> [Goal]:
Reproduce all of the material below line for line, changing nothing.

• • • • • • •

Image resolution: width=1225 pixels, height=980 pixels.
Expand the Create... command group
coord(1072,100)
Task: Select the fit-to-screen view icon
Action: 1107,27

• • • • • • •

> [Result]:
Image resolution: width=1225 pixels, height=980 pixels.
Expand the Create... command group
coord(1072,100)
Task: Select the fit-to-screen view icon
Action: 1107,27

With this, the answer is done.